12. Data Processing and Visualization¶
This section is intended to explain procedures for carrying out common post-processing tasks with OpenMC. While several utilities of varying complexity are provided to help automate the process, the most powerful capabilities for post-processing derive from use of the Python API.
12.1. Working with State Points¶
Tally results are saved in both a text file (tallies.out) as well as an HDF5 statepoint file. While the tallies.out file may be fine for simple tallies, in many cases the user requires more information about the tally or the run, or has to deal with a large number of result values (e.g. for mesh tallies). In these cases, extracting data from the statepoint file via the Python API is the preferred method of data analysis and visualization.
12.1.1. Data Extraction¶
A great deal of information is available in statepoint files (See
State Point File Format), all of which is accessible through the Python
openmc.StatePoint class can load statepoints and access data
as requested; it is used in many of the provided plotting utilities, OpenMC’s
regression test suite, and can be used in user-created scripts to carry out
manipulations of the data.
An example IPython notebook demonstrates how to extract data from a statepoint using the Python API.
12.1.2. Plotting in 2D¶
The IPython notebook example also demonstrates how to plot a structured mesh tally in two dimensions using the Python API. One can also use the openmc-plot-mesh-tally script which provides an interactive GUI to explore and plot structured mesh tallies for any scores and filter bins.
12.1.3. Getting Data into MATLAB¶
There is currently no front-end utility to dump tally data to MATLAB files, but
the process is straightforward. First extract the data using the Python API via
openmc.statepoint and then use the Scipy MATLAB IO routines to save to a MAT
file. Note that all arrays that are accessible in a statepoint are already in
NumPy arrays that can be reshaped and dumped to MATLAB in one step.
12.2. Particle Track Visualization¶
OpenMC can dump particle tracks—the position of particles as they are transported through the geometry. There are two ways to make OpenMC output tracks: all particle tracks through a command line argument or specific particle tracks through settings.xml.
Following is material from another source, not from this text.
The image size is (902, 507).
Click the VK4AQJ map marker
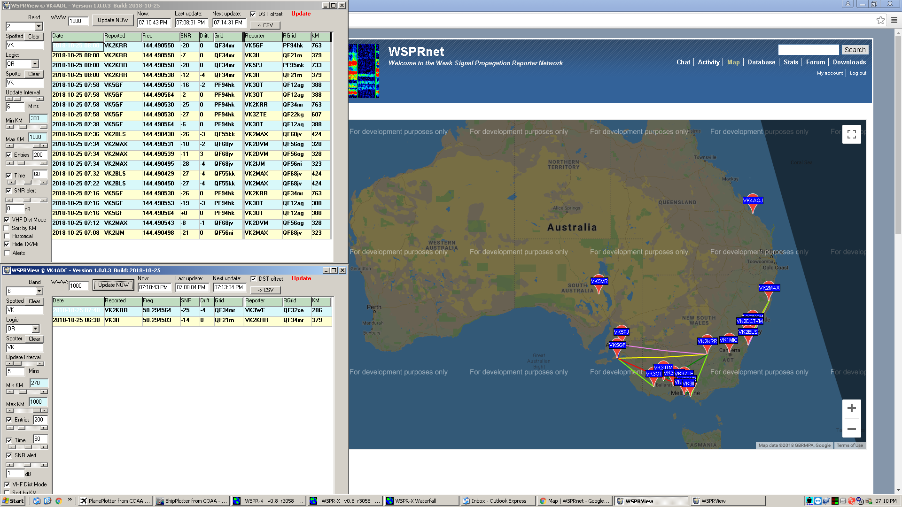click(753, 202)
Running openmc with the argument
--track will cause
a track file to be created for every particle transported in the code. Be
careful as this will produce as many files as there are source particles in your
simulation. To identify a specific particle for which a track should be created,
Settings.track attribute to a tuple containing the batch,
generation, and particle number of the desired particle. For example, to create
a track file for particle 4 of batch 1 and generation 2:
settings = openmc.Settings() settings.track = (1, 2, 4)
To specify multiple particles, the length of the iterable should be a multiple of three, e.g., if we wanted particles 3 and 4 from batch 1 and generation 2:
settings.track = (1, 2, 3, 1, 2, 4)
After running OpenMC, the working directory will contain a file of the form “track_(batch #)_(generation #)_(particle #).h5” for each particle tracked. These track files can be converted into VTK poly data files with the openmc-track-to-vtk script.
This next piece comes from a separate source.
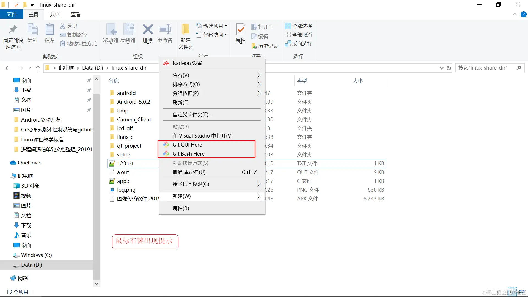Switch to the 查看 ribbon tab

pos(76,14)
12.3. Source Site Processing¶
For eigenvalue problems, OpenMC will store information on the fission source
sites in the statepoint file by default. For each source site, the weight,
position, sampled direction, and sampled energy are stored. To extract this data
from a statepoint file, the
openmc.statepoint module can be used. An
example IPython notebook demontrates how to
analyze and plot source information.